Preservation Staff maintained contact with Larry Chace and other members of the New York organ community over the years and have been following-up leads on the location of the State Theatre organ console. There was no record of any correspondence with the Engel family since the organ removal in 1968 and no known contract for the organ sale. We learned of Mr. Engel's passing from other members of the Syracuse organ community, but efforts to reach the remaining family members were fruitless. Then, in November of 2003, Larry Chace invited us to a recital by organist David Peckham at SUNY-Cortland on a Link organ newly restored by his firm Lauren A. Peckham & Son of Breesport, NY. David is a third generation organ restorer and performs professionally throughout the U.S., Great Britain and Australia. He was awarded the David Junchen Technical Scholarship by the American Theare Organ Society in 1995 and was nominated for Professional Technician of the Year in 2004. Being an upstate New York native, Mr. Peckham has a particular interest in the Link organ and has been involved in the restoration of the SUNY organ and the Link organ located at the Roberson Center in Binghamton. We found David and his father Lauren to be not only a wealth of information on the Link organ and its restoration, but valuable allies in the return of the State Theatre organ.

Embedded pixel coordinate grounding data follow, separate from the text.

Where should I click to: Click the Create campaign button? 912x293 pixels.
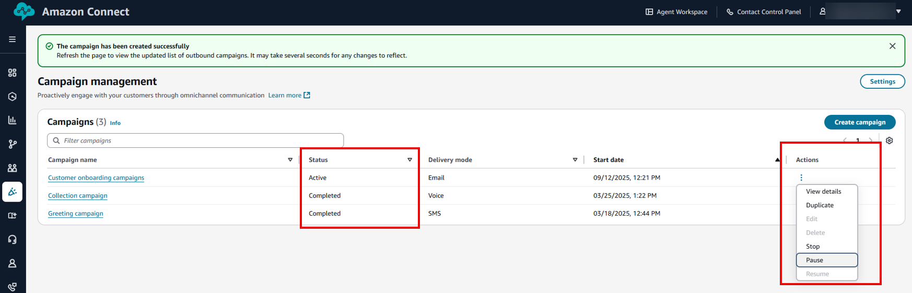click(x=859, y=122)
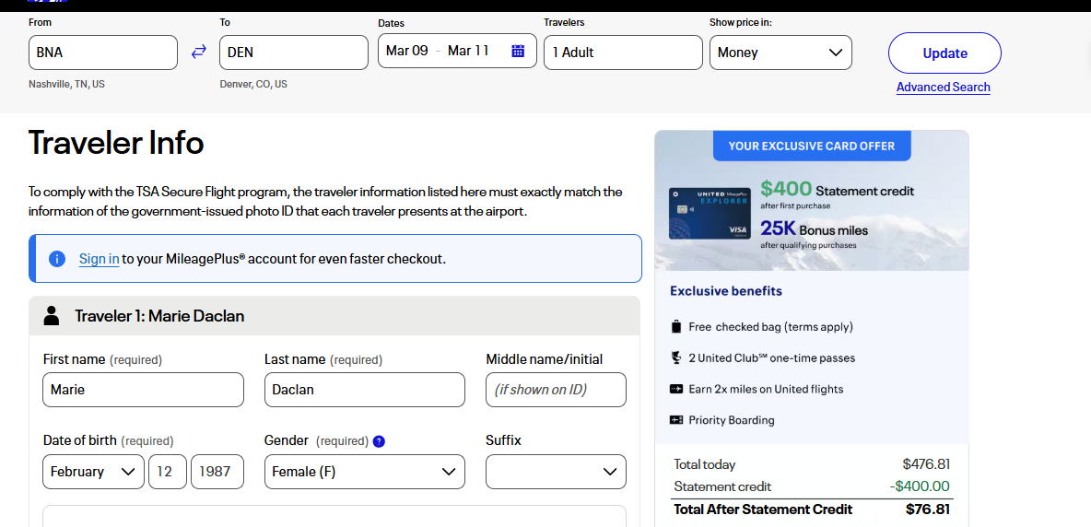Open the Gender Female dropdown
This screenshot has height=527, width=1091.
pos(364,472)
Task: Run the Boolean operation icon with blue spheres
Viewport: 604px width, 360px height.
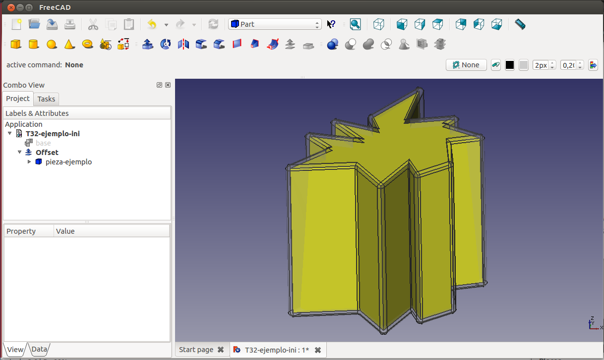Action: pyautogui.click(x=333, y=45)
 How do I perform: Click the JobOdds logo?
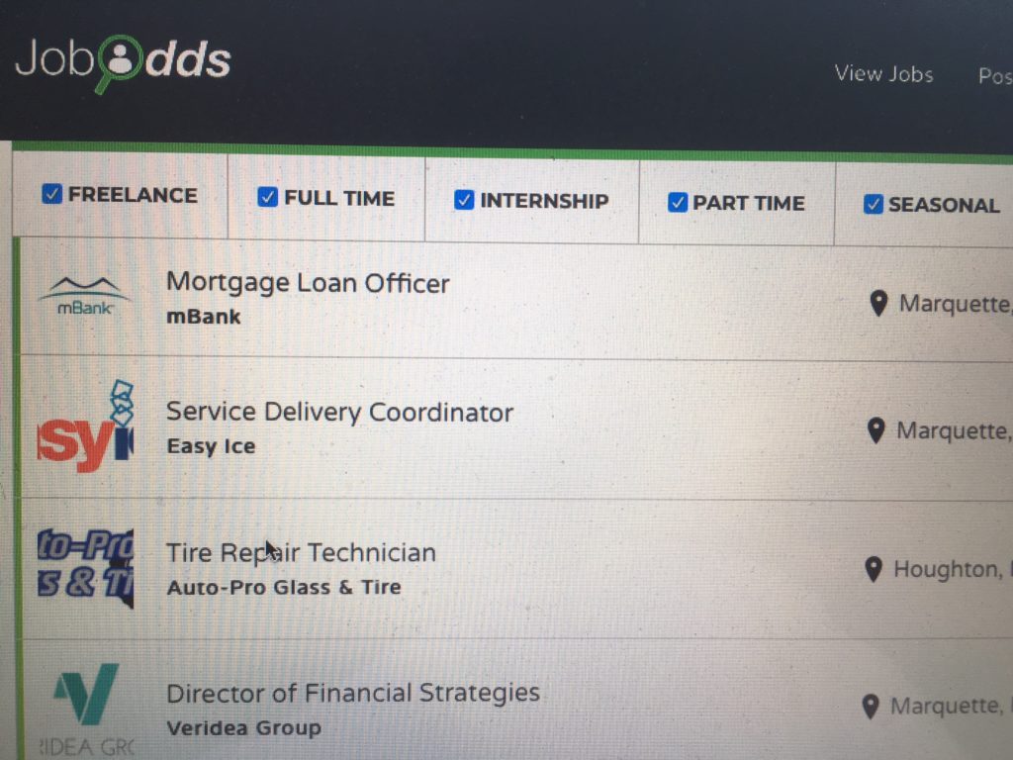[x=123, y=61]
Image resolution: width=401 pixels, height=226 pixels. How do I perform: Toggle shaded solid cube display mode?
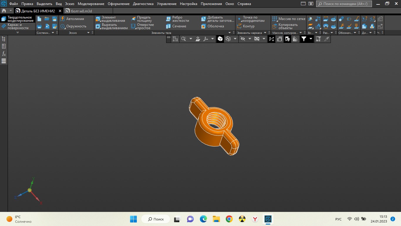(220, 39)
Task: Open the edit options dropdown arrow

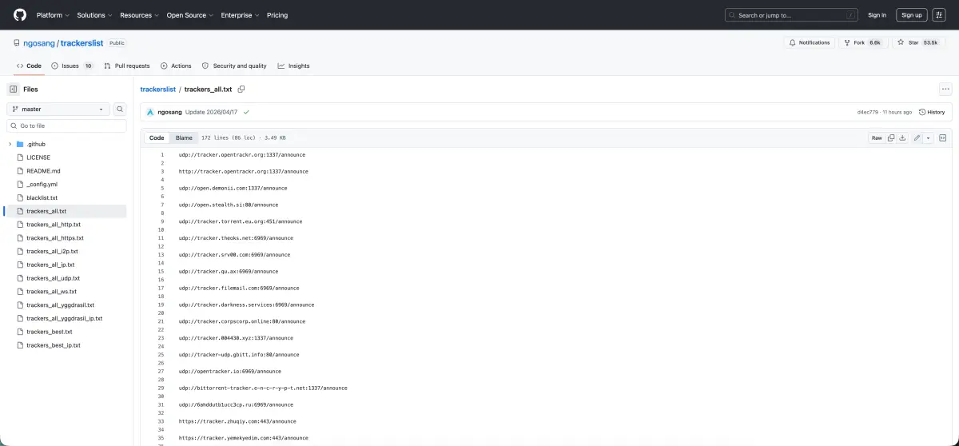Action: (x=928, y=137)
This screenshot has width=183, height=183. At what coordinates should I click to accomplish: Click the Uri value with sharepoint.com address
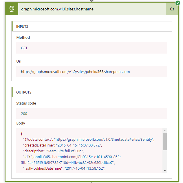coord(75,72)
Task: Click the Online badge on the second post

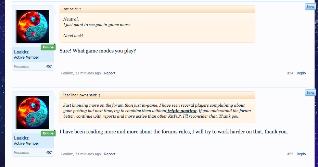Action: coord(48,133)
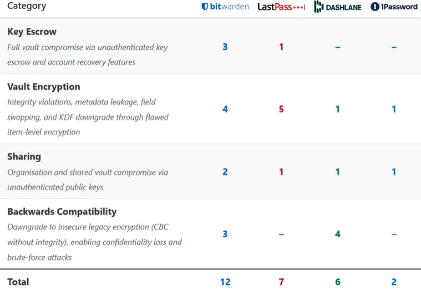The height and width of the screenshot is (290, 421).
Task: Click the Bitwarden shield logo icon
Action: tap(205, 7)
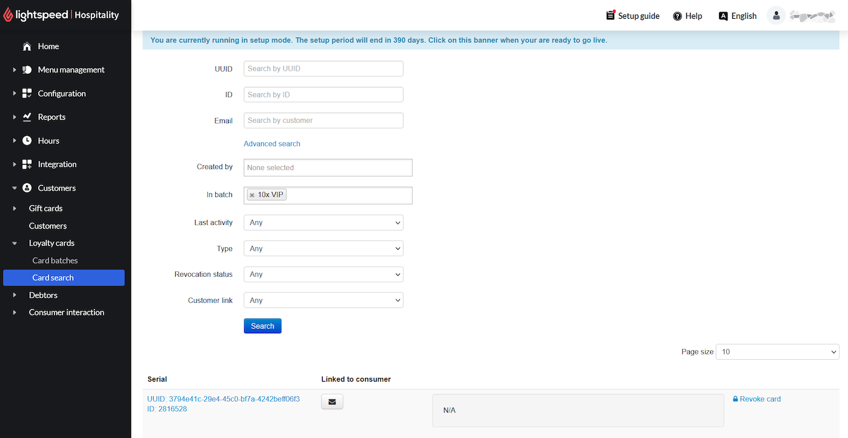Click the blue Search button
The height and width of the screenshot is (438, 848).
262,326
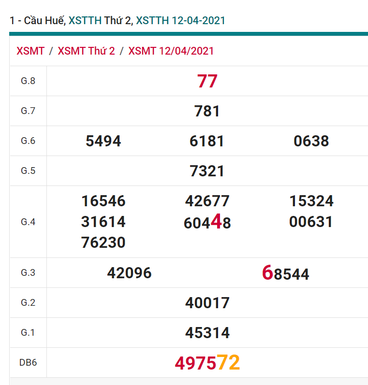
Task: Open the XSTTH link before Thứ 2
Action: (85, 20)
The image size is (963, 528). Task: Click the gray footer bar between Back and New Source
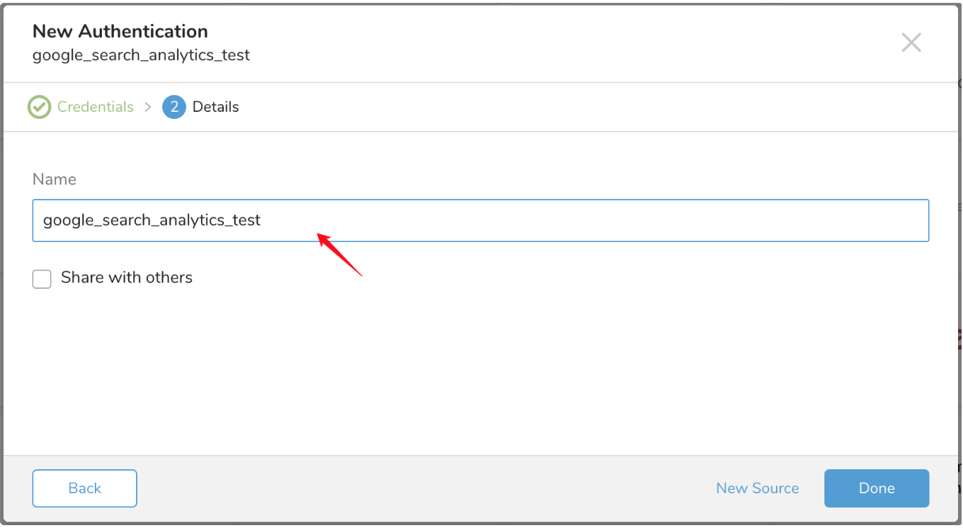click(x=425, y=488)
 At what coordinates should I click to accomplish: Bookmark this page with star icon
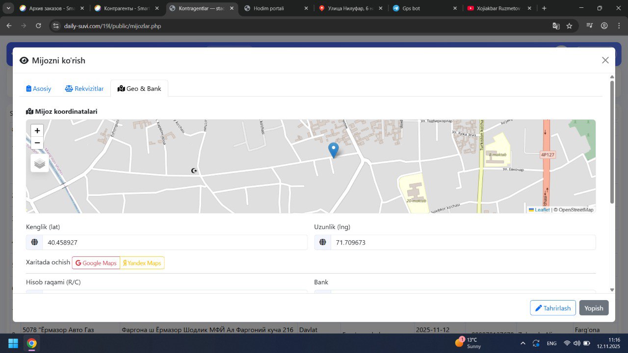[x=569, y=26]
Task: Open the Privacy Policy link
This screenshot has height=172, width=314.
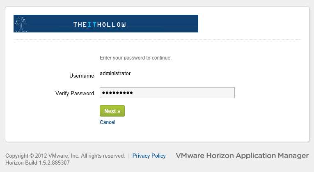Action: click(x=149, y=156)
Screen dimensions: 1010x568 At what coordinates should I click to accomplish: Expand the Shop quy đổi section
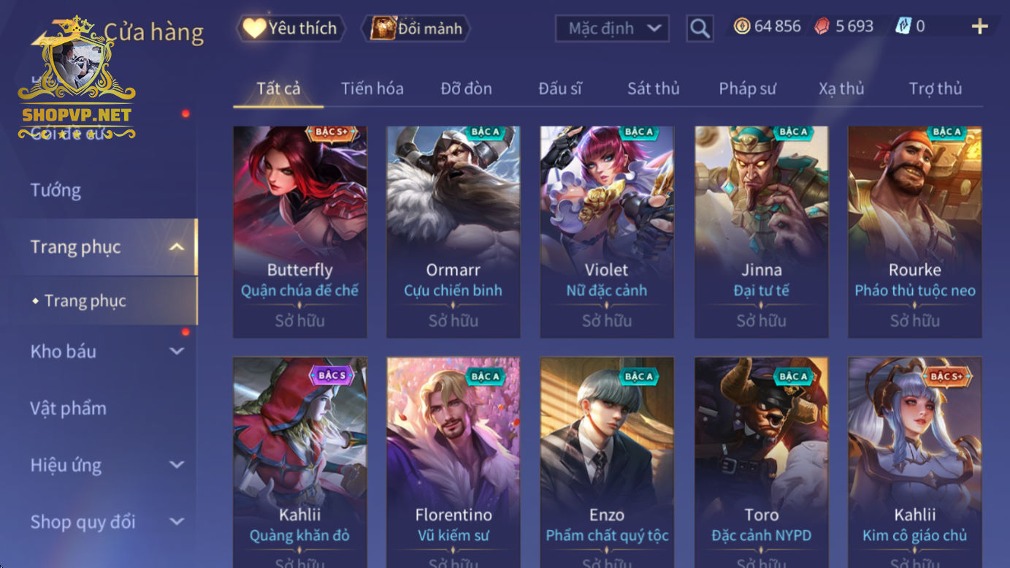pos(177,522)
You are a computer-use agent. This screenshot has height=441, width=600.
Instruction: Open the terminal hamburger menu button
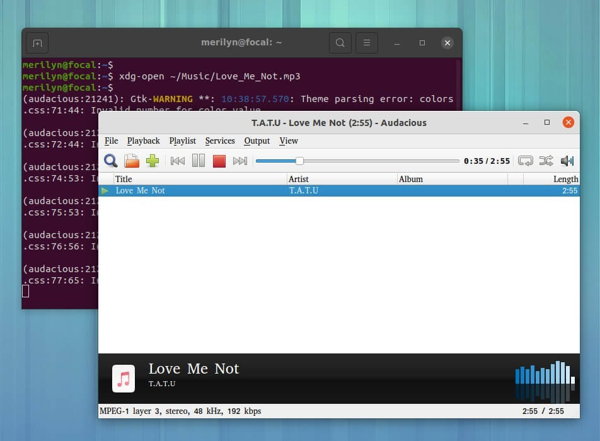pyautogui.click(x=367, y=43)
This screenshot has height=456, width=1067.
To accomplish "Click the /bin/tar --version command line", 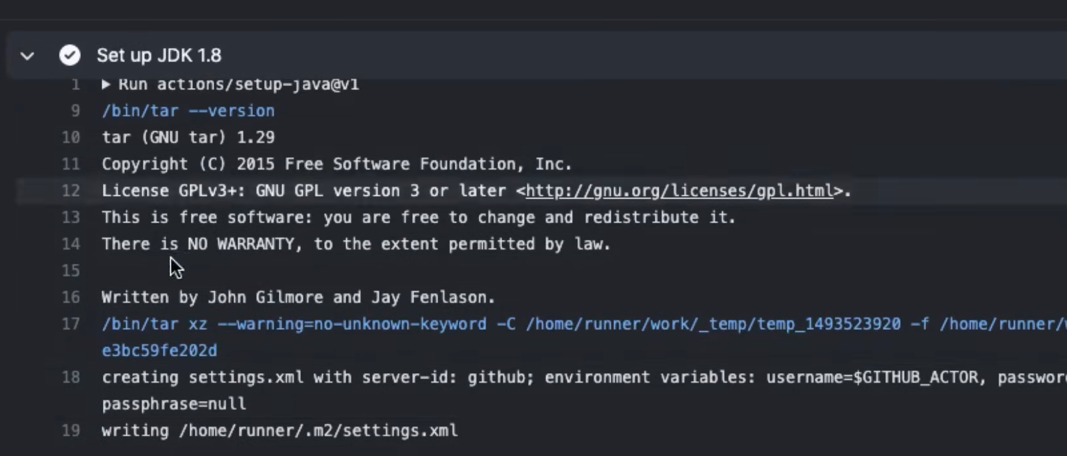I will coord(188,111).
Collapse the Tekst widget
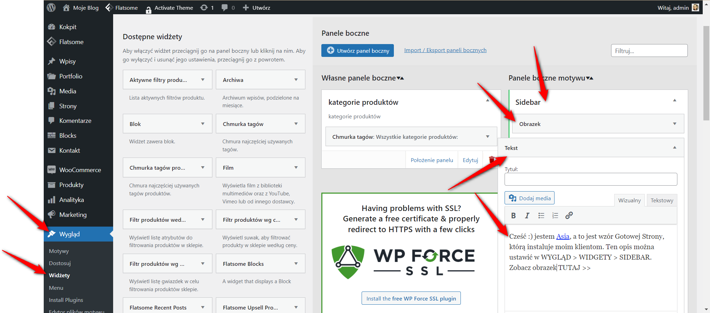Screen dimensions: 710x313 pyautogui.click(x=674, y=148)
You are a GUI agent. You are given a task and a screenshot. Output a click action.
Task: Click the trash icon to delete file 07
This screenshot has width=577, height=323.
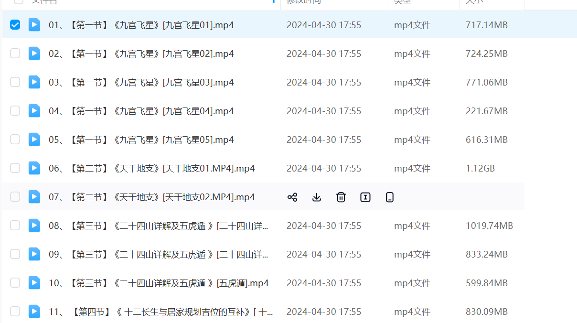pos(341,197)
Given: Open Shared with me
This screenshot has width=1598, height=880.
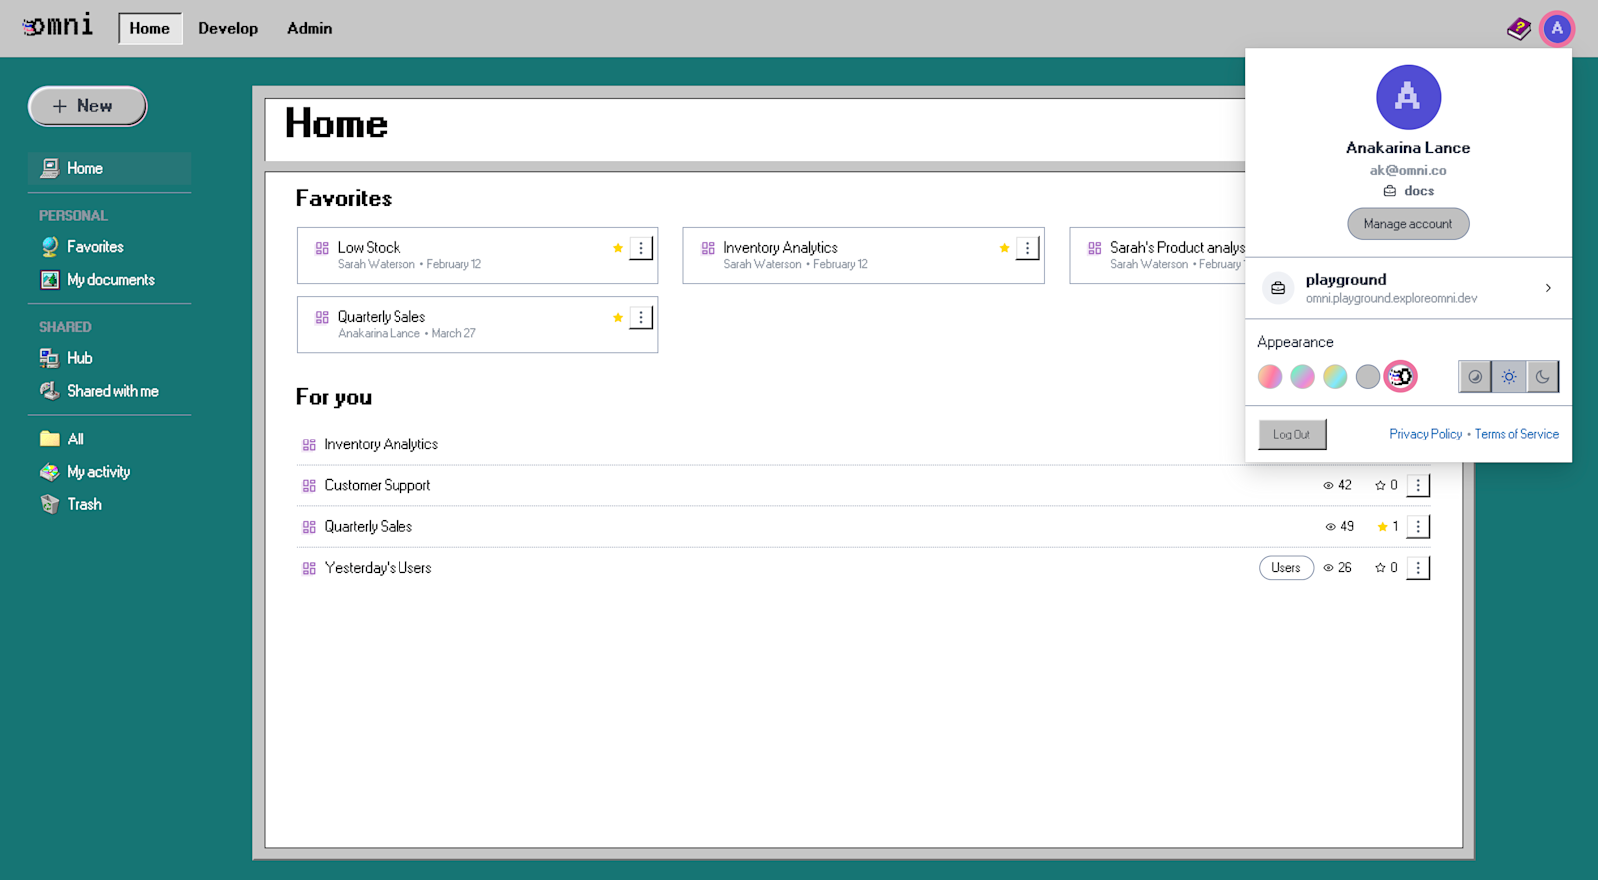Looking at the screenshot, I should coord(112,391).
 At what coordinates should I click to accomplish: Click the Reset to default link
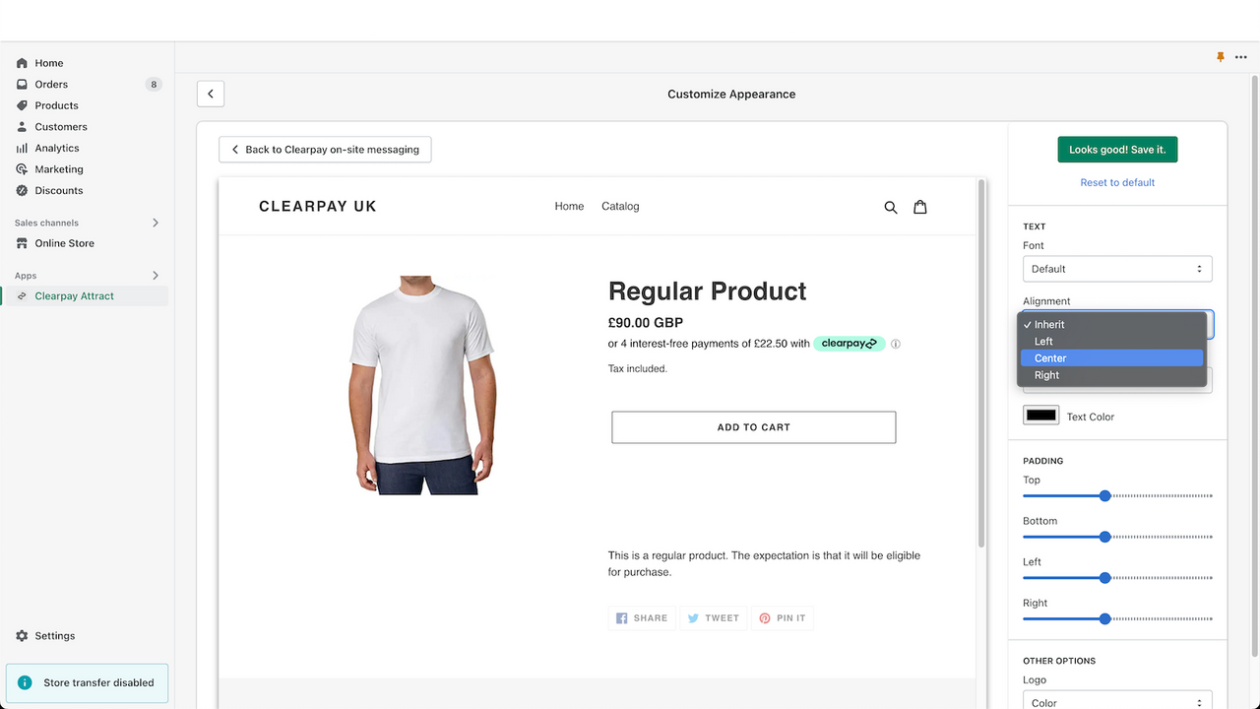pyautogui.click(x=1117, y=182)
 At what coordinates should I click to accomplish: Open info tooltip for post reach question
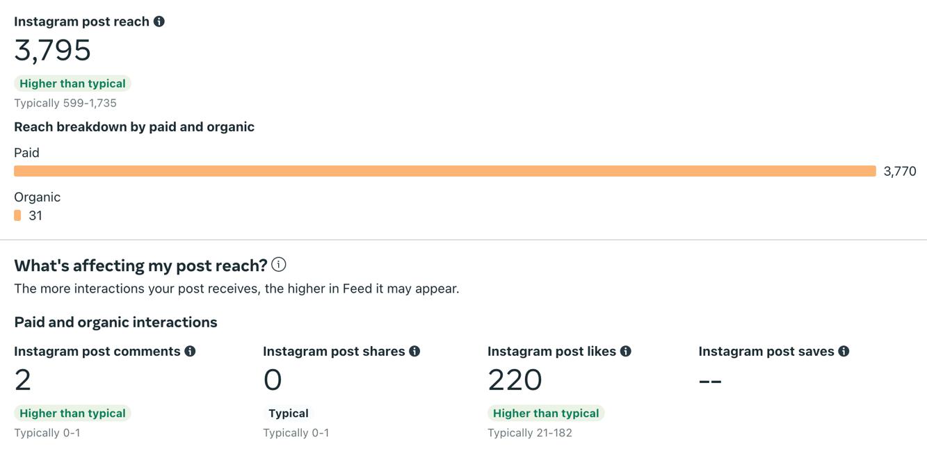[x=279, y=265]
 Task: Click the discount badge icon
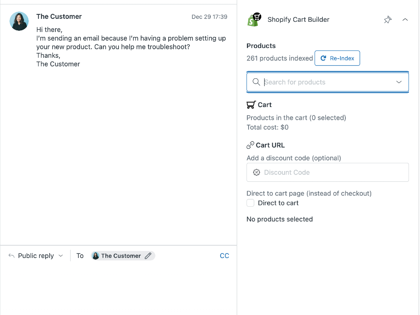point(257,172)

Inspired by David's performance, the Preservation Staff renewed its efforts to track down the Engel family. An introduction from David to Syracuse organ enthusiast Charles Schubert provided us with the last known address of Mr. Engel's widow, Ruth. We followed up with letters to the Engel family, garnering no response. In April of 2004, Janet Shure made a trip to the Engel's Syracuse neighborhood and was in the process of knocking on doors and talking toneighbors when Robert Engel's widow and daughter arrived to check on their vacant property. After introductions and an explanation of Historic Ithaca's sincere interest in the return of the organ parts, Mrs. Engel promised to discuss the matter with her family and get back to us. Weeks of discussion and the assistance of Larry Chace, David and Lauren Peckham, Charles Schubert, and Engel family friend and former Landmark Theatre Director Richard Johnsen culminated with a visit to the Engel family's storage areas on June 19, 2004. Janet, Trina and a small crew which included the Peckhams, Larry Chace and Scott Smith, an organ restorer from Lansing, Michigan, met three generations of the Engel family and Richard Johnsen and together sifted through a legendary collection of organ parts to locate and identify the State Theatre organ.

Now with the unwavering support of David Peckham and Richard Johnsen, the Engel family has agreed to donate the organ console and various parts back to the State Theatre. We are overjoyed to have the organ back in the theater, and now we will begin the process of slowly acclimating the console to a heated environment and finding the financial resources to restore the organ to its 1928 condition.